友だちの子どもを見ていて、「人間ってすごいな」と思いました。毎日聞こえてくるとは言え、複雑な言語を耳から聞いて、自らの中でコトバを整理分類し、使ってみてフィードバックをくり返し、ついに言語体系を構築し、使いこなすようになる。
大人にできるのは、頻繁に話し掛けたり、安心できる環境を用意することぐらいで、この構築はほとんど自力でやってるんじゃないだろうか……。子どもの中にはそれだけの力がある。
言葉をしゃべらない子でも、こころの中にはしっかりと言語が入っていることでしょう。耳が聞こえない子であれば、音以外の様々なサインを読み取って世界を理解しようとしている……。
ヒトとはなんて高性能なんだ、と舌を巻きます。
でも、ヒトはときに子どもを叩き、邪険に扱い、無視する。なにかを強要し、嘲り、笑い者にし、世話を焼きすぎ、まっすぐ伸びていく芽をねじまげ、摘んでしまう。
知性が発達すると、意地悪になっちゃうの? 余分なものにこころを奪われるすぎるのかしら……。ずっと見守り、必要なときには手を貸す。そういうアユムくんのママを心から尊敬します。そういうものを取り戻したいよ〜。(2006.3.9)

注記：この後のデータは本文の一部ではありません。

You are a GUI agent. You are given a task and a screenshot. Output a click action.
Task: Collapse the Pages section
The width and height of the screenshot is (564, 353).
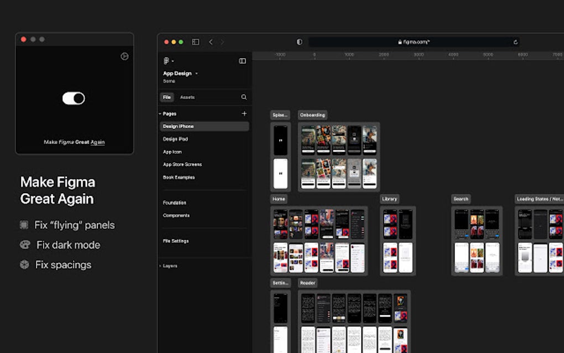click(160, 113)
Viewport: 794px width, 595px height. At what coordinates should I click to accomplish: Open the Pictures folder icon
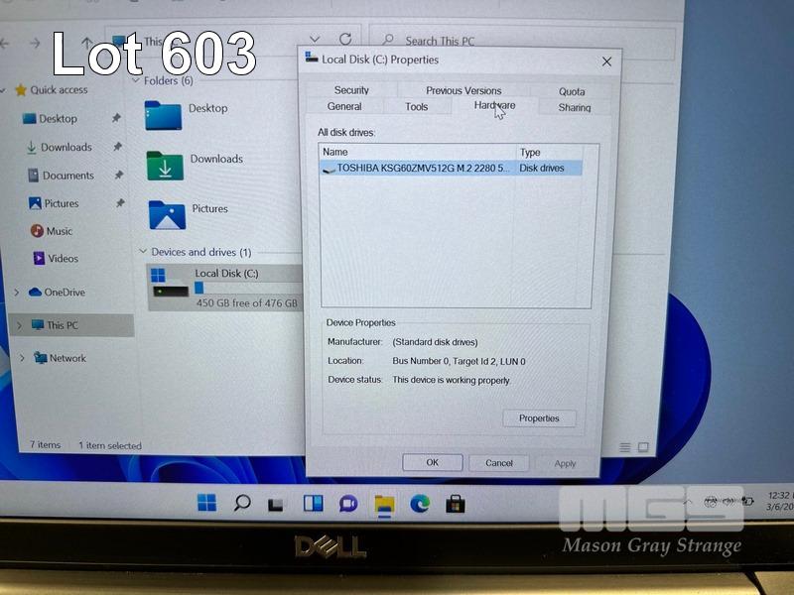[167, 214]
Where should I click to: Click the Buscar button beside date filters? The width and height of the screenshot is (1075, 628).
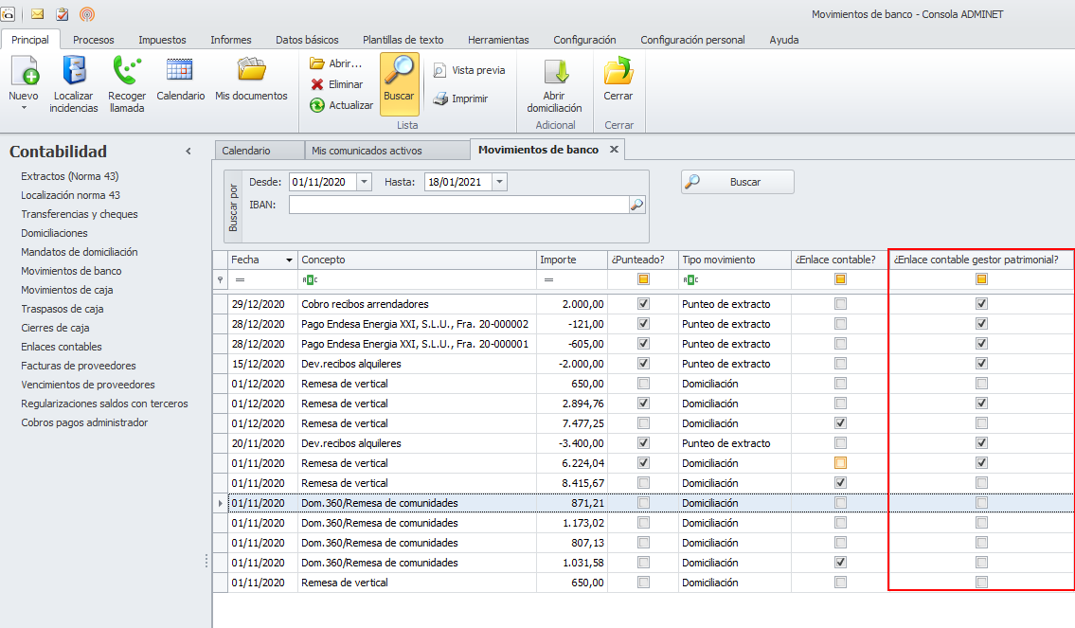(737, 182)
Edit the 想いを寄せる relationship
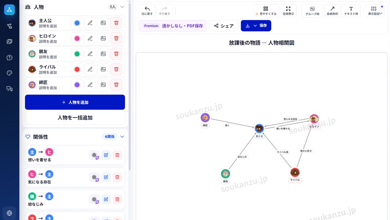Viewport: 390px width, 220px height. pos(106,155)
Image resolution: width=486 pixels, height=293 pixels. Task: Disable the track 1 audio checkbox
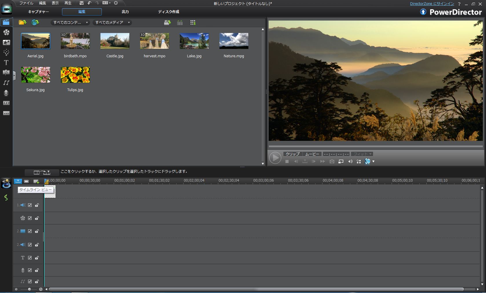point(30,205)
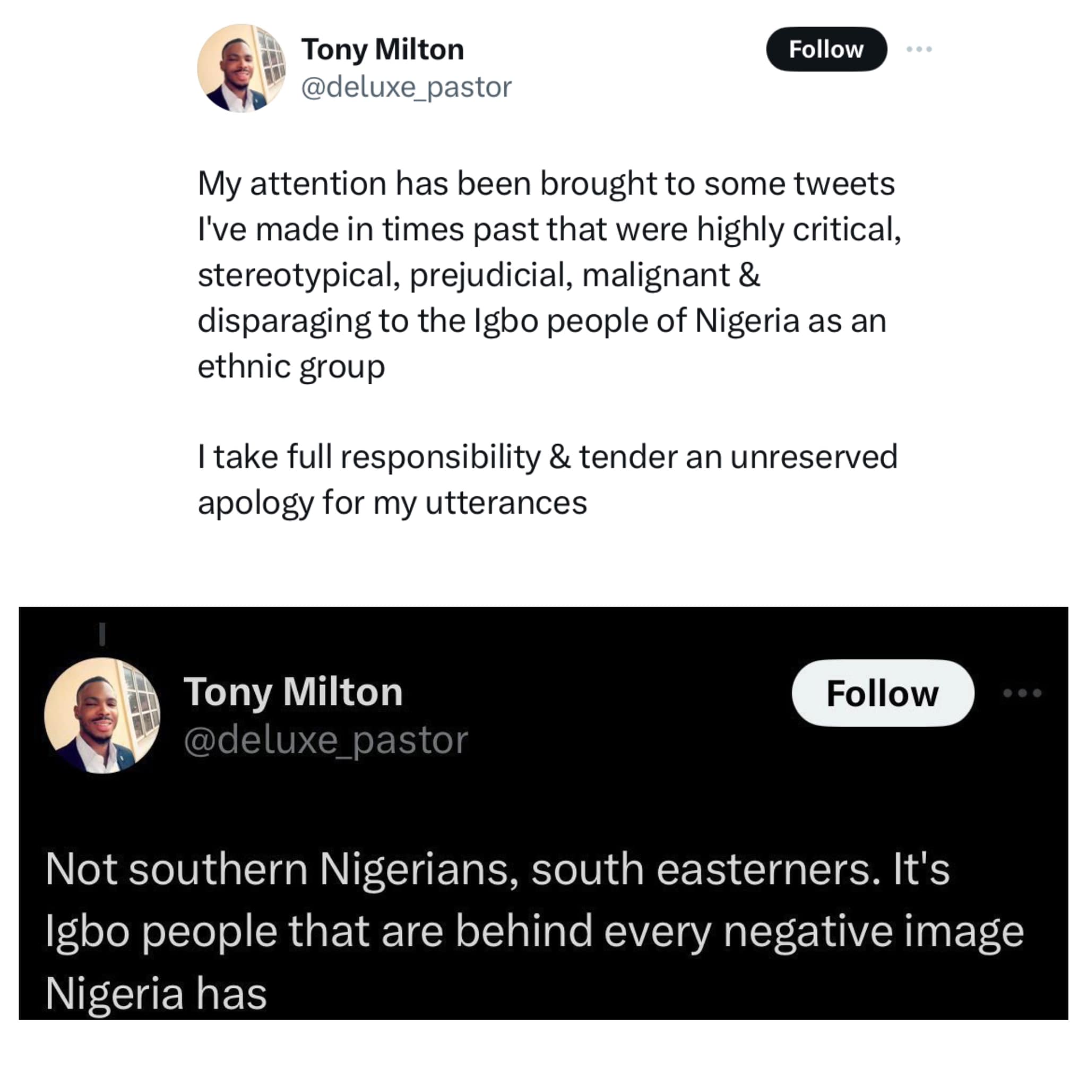This screenshot has width=1087, height=1087.
Task: Follow Tony Milton using the black Follow button
Action: tap(826, 50)
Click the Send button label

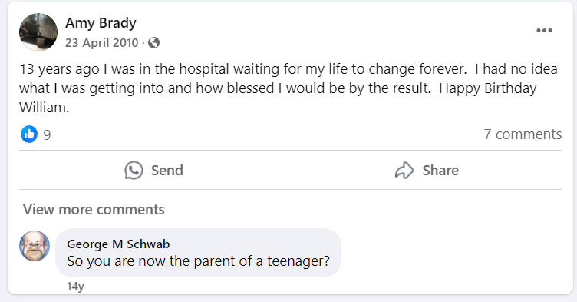pyautogui.click(x=167, y=171)
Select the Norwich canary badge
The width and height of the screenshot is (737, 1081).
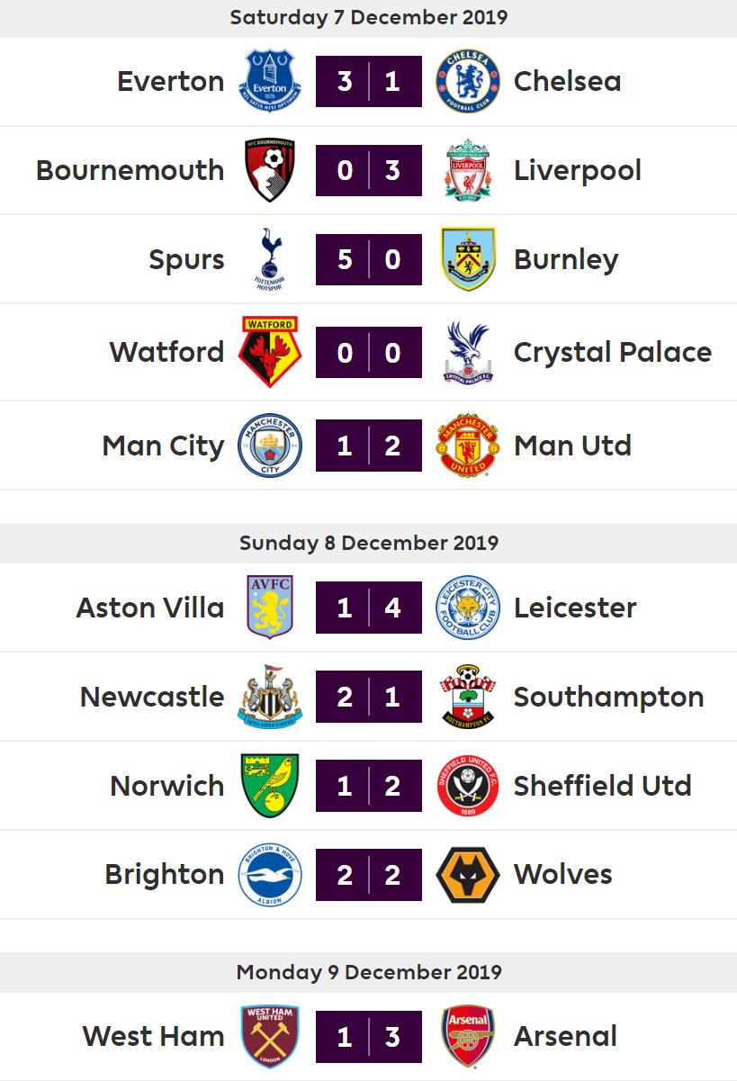[270, 786]
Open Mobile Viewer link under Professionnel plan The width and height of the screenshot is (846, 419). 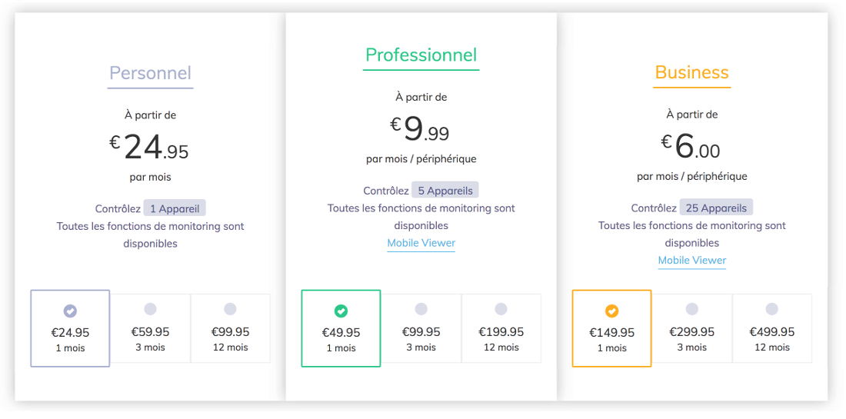point(421,243)
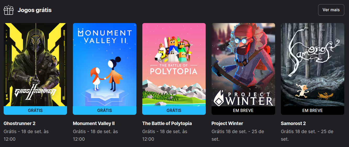Image resolution: width=349 pixels, height=147 pixels.
Task: Click the Monument Valley II title text
Action: (x=94, y=123)
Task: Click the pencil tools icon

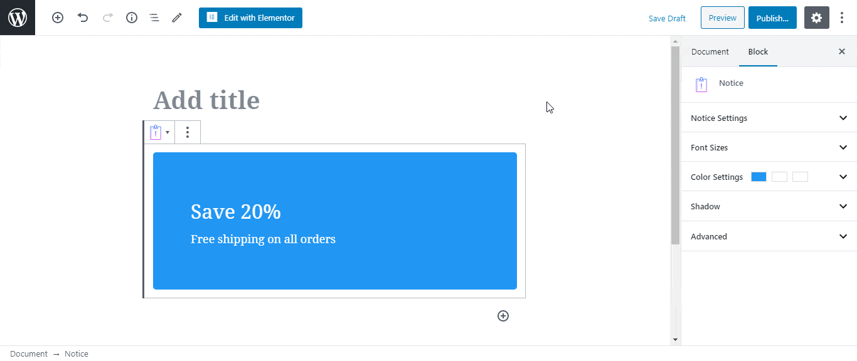Action: 177,18
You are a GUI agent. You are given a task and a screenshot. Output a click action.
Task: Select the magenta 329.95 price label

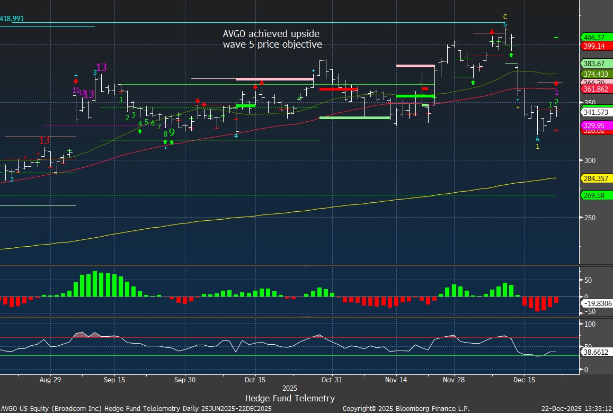[x=593, y=125]
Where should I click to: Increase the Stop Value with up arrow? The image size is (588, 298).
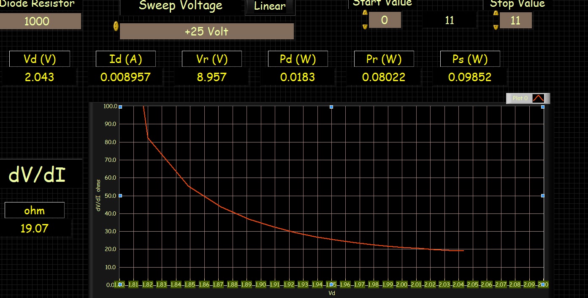pyautogui.click(x=496, y=13)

夏休みだから、あちこちでおかあさんの怒鳴り声や子どもの泣き声が聞こえてくる。
「なんど言ったらわかるのっ!!」
なんベん言ってもわからないのだったら、これから先も言うこと聞かないだろうな〜と第三者は考える。いや、そのおかあさんだって、わかっているけど、どうすればいいのか困っているのだろう。
そこで親野 智可等(おやのちから)先生の出番。長く小学校の先生をなさっていた体験に裏付けられた言葉に重みがあります。
感情的になって怒鳴っていると、「この人はこういう人だ」と評価されてしまう。一度だけでも、その人の評価はがた落ち……わたしも覚えがある。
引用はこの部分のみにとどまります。